Berngap Sinuhaji adalah pegawai di Rumah Doa Jericho dan juga dipercaya sebagai Ketua Dewan Pastoral Stasi Rambung Baru (Paroki Bandar Baru). Dalam kolom ini, dia mengisahkan tantangan yang hampir menggoncang imannya dan sang Istri, Inganta br Keliat. Berikut penuturannya kepada Menjemaat pada Senin (13 Mei).
***
Kami menikah pada 18 Agustus 1994. Sebagaimana pasangan suami istri lainnya, kami juga merindukan kehadiran anak di tengah bahtera keluarga baru ini. Namun hingga tahun ke-empat pernikahan, kami belum juga beroleh karunia tersebut. Segala cara sudah kami tempuh, bahkan ke tempat perobatan yang tak selaras iman Katolik.
Saat itu saya sudah bekerja di Rumah Doa Jericho – Bingkawan. Salah satu penanggungjawab rumah doa ini, Sr. Aloysia membantu kami agar diperiksa oleh dr. J.S. Kolman. Selama masa perobatan, karena ditemani Suster, dokter tidak pernah mengenakan biaya. Kami hanya memberi hasil pertanian dari ladang sebagai ganti.

DAFTAR PERMINTAAN:
**a.** Ketik ulang bagian kutipan teks, mulai dari "Berngap Sinuhaji adalah" dan berakhir pada "Senin (13 Mei).".
**b.** Apakah tiap pernyataan ini sesuai dengan kutipan teks: (i) Berngap Sinuhaji dan istrinya menikah pada 18 Agustus 1994; (ii) dr. J.S. Kolman memungut biaya selama masa perobatan; (iii) Sr. Aloysia adalah salah satu penanggung jawab Rumah Doa Jericho? Jawab ya atau tidak untuk masing-masing, disertai kata-kata penentu yang dikutip persis dari kutipan teks.
Catatan yang menyusul sama sekali tidak berkaitan dengan hal ini.

CUPLIKAN DATA:
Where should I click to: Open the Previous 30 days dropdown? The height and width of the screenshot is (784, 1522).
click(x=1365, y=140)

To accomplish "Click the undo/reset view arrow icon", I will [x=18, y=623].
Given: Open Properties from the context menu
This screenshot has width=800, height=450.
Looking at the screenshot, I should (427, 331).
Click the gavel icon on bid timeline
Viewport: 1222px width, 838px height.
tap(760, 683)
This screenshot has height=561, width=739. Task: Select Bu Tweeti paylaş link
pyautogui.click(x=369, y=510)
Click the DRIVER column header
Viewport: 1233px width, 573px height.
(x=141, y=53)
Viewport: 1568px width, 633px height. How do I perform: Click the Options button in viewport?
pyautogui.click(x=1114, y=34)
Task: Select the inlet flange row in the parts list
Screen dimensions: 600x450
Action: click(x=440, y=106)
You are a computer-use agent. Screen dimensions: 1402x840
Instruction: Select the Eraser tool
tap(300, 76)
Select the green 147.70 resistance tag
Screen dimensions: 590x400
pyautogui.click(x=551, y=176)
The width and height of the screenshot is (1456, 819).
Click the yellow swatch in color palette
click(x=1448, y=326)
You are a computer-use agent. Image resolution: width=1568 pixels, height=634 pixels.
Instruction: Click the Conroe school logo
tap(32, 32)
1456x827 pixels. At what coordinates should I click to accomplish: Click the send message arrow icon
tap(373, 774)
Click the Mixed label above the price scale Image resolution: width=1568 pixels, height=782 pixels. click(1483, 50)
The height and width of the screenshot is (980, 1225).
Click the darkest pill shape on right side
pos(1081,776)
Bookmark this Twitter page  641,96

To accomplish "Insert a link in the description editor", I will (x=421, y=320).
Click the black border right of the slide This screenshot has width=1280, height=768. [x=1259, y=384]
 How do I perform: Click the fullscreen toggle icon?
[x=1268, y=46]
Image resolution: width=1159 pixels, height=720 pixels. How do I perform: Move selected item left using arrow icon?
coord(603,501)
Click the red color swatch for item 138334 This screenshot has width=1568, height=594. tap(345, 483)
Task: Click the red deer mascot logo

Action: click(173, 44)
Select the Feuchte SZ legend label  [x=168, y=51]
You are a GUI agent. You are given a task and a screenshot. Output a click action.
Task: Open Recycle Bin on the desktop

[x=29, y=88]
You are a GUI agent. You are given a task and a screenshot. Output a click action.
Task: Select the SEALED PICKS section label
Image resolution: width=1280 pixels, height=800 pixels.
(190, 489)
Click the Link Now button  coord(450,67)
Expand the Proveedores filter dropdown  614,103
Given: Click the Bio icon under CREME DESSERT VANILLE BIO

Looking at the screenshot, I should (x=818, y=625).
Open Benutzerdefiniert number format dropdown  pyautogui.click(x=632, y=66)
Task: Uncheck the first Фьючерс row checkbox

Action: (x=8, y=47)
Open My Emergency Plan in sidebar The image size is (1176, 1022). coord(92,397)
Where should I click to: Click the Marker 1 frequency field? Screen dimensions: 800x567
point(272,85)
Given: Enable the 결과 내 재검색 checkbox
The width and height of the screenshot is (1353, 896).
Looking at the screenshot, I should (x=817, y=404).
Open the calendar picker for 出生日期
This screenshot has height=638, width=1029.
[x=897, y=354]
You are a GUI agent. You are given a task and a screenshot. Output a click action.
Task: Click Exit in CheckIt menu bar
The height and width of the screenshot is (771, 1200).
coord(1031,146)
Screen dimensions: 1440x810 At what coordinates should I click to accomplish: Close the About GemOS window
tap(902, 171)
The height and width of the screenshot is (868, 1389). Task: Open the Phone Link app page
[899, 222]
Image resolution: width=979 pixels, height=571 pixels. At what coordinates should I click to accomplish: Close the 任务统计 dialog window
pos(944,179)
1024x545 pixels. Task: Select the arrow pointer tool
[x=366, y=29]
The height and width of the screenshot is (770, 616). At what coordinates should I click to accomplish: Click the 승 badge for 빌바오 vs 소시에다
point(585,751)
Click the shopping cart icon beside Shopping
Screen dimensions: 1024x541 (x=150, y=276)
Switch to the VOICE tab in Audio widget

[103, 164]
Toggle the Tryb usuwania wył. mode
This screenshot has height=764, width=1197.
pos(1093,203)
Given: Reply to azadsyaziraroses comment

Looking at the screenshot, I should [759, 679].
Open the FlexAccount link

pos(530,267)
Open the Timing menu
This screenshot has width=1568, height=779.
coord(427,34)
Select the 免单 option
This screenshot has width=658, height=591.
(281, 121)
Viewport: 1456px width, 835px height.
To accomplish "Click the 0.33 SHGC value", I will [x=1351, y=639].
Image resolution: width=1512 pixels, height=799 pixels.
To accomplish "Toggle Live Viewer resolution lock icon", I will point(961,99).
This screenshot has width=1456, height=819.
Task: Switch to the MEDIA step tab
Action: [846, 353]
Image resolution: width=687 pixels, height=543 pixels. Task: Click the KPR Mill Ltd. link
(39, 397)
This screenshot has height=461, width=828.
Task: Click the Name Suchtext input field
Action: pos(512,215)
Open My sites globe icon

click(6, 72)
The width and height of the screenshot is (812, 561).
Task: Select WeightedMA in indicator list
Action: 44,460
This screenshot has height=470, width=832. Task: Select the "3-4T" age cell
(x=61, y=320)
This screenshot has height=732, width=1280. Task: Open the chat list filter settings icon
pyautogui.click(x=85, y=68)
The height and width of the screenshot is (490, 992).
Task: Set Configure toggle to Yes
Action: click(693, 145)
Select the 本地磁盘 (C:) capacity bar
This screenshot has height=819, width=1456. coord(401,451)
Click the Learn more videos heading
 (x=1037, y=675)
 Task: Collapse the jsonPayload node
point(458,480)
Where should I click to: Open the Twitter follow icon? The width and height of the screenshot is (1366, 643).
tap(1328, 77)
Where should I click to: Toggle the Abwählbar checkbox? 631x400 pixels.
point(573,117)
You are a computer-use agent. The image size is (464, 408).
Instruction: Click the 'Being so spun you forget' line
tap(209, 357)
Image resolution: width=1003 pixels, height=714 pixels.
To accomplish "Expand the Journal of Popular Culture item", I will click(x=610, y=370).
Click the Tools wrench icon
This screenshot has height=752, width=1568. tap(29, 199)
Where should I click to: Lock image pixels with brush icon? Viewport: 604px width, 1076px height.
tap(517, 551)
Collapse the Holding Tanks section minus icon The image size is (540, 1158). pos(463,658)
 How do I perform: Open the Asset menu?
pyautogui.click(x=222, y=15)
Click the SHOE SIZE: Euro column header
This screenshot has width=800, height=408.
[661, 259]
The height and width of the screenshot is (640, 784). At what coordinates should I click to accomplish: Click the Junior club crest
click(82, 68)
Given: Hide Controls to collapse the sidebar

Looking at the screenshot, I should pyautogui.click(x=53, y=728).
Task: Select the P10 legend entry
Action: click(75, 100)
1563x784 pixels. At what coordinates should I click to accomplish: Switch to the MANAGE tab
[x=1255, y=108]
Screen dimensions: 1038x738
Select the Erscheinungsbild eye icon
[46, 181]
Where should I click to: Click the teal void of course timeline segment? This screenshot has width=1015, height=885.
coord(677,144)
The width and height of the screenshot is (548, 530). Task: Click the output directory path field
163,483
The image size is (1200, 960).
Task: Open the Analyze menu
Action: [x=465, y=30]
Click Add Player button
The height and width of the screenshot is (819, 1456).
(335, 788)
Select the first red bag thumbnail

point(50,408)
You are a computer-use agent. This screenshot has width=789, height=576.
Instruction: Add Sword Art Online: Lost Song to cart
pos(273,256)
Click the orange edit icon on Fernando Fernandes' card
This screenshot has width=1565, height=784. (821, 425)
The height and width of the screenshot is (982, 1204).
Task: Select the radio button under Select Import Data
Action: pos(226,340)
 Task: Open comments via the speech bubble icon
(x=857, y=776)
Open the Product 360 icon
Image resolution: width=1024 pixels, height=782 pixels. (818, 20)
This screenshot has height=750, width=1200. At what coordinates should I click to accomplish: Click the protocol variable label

PENYELESAIAN SOAL:
**a.**
Berngap Sinuhaji adalah pegawai di Rumah Doa Jericho dan juga dipercaya sebagai Ketua Dewan Pastoral Stasi Rambung Baru (Paroki Bandar Baru). Dalam kolom ini, dia mengisahkan tantangan yang hampir menggoncang imannya dan sang Istri, Inganta br Keliat. Berikut penuturannya kepada Menjemaat pada Senin (13 Mei).

**b.**
(i) Ya: "Kami menikah pada 18 Agustus 1994."
(ii) Tidak: "dokter tidak pernah mengenakan biaya."
(iii) Ya: "Salah satu penanggungjawab rumah doa ini, Sr. Aloysia"